Dr. Beal received her BSN from Skidmore College, her MSN from Yale University, and DNSc from Boston University. She is a Fellow in the American Academy of Nursing and the National Academies of Practice.
Prof. Shahla Khatun born in Sylhet in a highly educated family; the daughter of Late Advocate A.A.A. Hafiz, MA, LLB & Late Syed Sahar Banu Chowdhury. She graduated from Dhaka Medical College in the year 1961 and joined Government service in the same year. In December 1965, she went to UK for higher studies with Government Scholarship. After returning home from UK, she joined Institute of Post Graduate Medicine and Research (IPGMR; now Bangabandhu Sheikh Mujib Medical University-BSMMU) and worked there till retirement from Government Servicein 2011. In personal life is blessed with one daughter Lubna Kabir and one son Sayyied Bin Kabir who are well established in their career by their own potential.
Shahla Khatun is the founder member and 1st life member and past president of Obstetric and Gynaecological Social of Bangladesh (OGSB) which was established in 1972. Members of OGSB started a hospital at Mirpur, where middle and low income group of peoples mainly live.

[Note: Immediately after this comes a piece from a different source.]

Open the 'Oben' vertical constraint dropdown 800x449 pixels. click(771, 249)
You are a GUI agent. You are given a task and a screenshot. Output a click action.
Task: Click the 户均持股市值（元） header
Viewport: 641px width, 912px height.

She is involved for more than 30 years in organizing, developing, improving and finding ways and means for sustainable health status of women & children in Bangladesh. From 1970, working hand in hand with MOHF, UNICEF, several national & international, NGOs, Bangladesh Diabetic Association, Bangladesh Menopause Society (BMS), OGSB,BMA, Bangladesh Family Planning Association, and Lioness Club of Dhaka Green, Green Life Medical College Hospital(GLMC), Mother Care Hospital(MCH) and rendering free medical services, consultation and surgery in various parts of Bangladesh. She was a nonofficial, volunteer visitor of Dhaka Central Jail (the biggest Jail in Bangladesh) where worked to improve living conditions health status of prisoners, mainly young, underage girls and women. During her tenure of chairmanship of International Representative Committee of RCOG, she successfully introduce part – I and part – II MRCOG examination in Dhaka and every year 3-4 CME held in Dhaka under the banner of RCOG. She participated National and International scientific conferences home and aboard as a member, as a invited guest, as a faculty.
She was awarded National Professorship in June, 2011 by the Government of Bangladesh. She also received Mother Teresa award in 2004 and “Rotnogorva mother (Mother of Talents)” and many others medals and certificates recognizing her contribution to medical profession, improvement of women’s and children health and social work. She attended all the program of “Dignifying Life through Cancer & Palliative Care” organized by AYAT Education in 2018. Prof. Shahla Khatun is also the founder Member & Life Member of Bangladesh Perinatal Society & Infertility Society. She is a Honorary Medical advisor of “Shimantik” from 1996 till today which is an education and health care service delivery organization based in Sylhet. She is also the Honorary Chairperson of the Technical Advisory Committee of Research, Training and Management (RTM) which is a nationally recognized NGO in Bangladesh.